● **Stated problem**: In the thermal design article below, rewrite the paragraph beginning "This lasting drive to miniaturize" as a short bulleted list that keeps its main facts.

● **Text shown**:
While the overriding importance of thermal design is well understood by the experts who specialize in the field, its finer nuances still baffle most hardware development professionals. And the fact that most hardware engineers are introduced to thermal engineering shortly after being scorched by smoking components is only partly to blame. Thermal management is yet to become a ubiquitous requirement of a well-balanced electronics engineering curriculum, thus creating a need for other forms of education.
This article attempts to address the gap by providing an overview of key aspects of thermal management. In addition, critical factors in producing a robust hardware design from a thermal perspective are explained in order to enable the designers to do proper planning of their projects. More importantly, the relationship between cooling, reliability, and robust design factors are closely examined to hone a better intuitive sense for engineers of all backgrounds.
Today's hardware landscape
Very few things can be said about the state of leading-edge technologies of today that was true a decade ago, except maybe for one. To stay in the business of technology, in addition to walking on water, you have to keep packing more into less. By that, I mean you have to offer more ports within that same footprint, put that whole shelf in one pizza box, and squeeze a full cabinet's worth of hardware into a pair of slots.
But there are serious side effects to this practice, the least of which is deciding what to do about cooling. You may have heard the saying: "Once it smokes, strap a fan on!" But before you do, consider that the success of your product in the field will depend on the degree to which your approach contradicts that infamous adage. So, let's examine the situation in more detail.
This lasting drive to miniaturize is playing out at every level of the design. Devices have to deliver greater functionality within a higher density, lower profile package. Boards have to accommodate a larger number of components, and be subjected to finer spacing rules. Shelves have to house more boards that are slotted at a lower pitch. Frames have to pack it all within a smaller footprint. Let's face it; everything is getting squeezed. And it can't be all that cool!

● **Dataset content**:
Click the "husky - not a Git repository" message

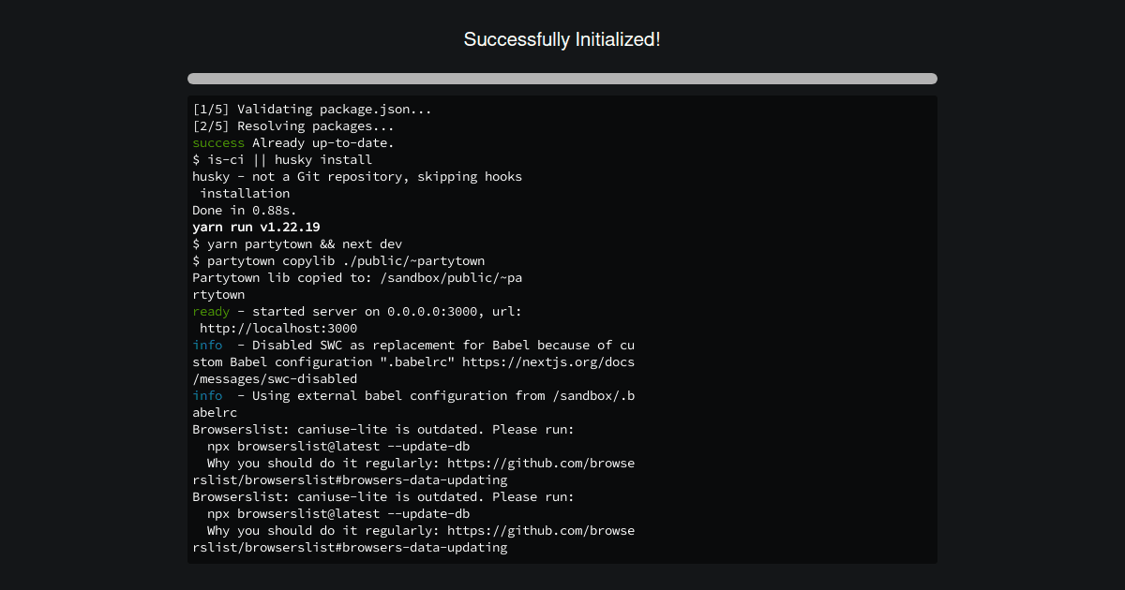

● **Full answer**:
- The push to miniaturize affects every level of the design.
- Devices must deliver more functionality in denser, lower-profile packages.
- Boards must hold more components under finer spacing rules.
- Shelves must house more boards slotted at a lower pitch.
- Frames must fit everything into a smaller footprint.
- With everything squeezed, heat becomes a problem.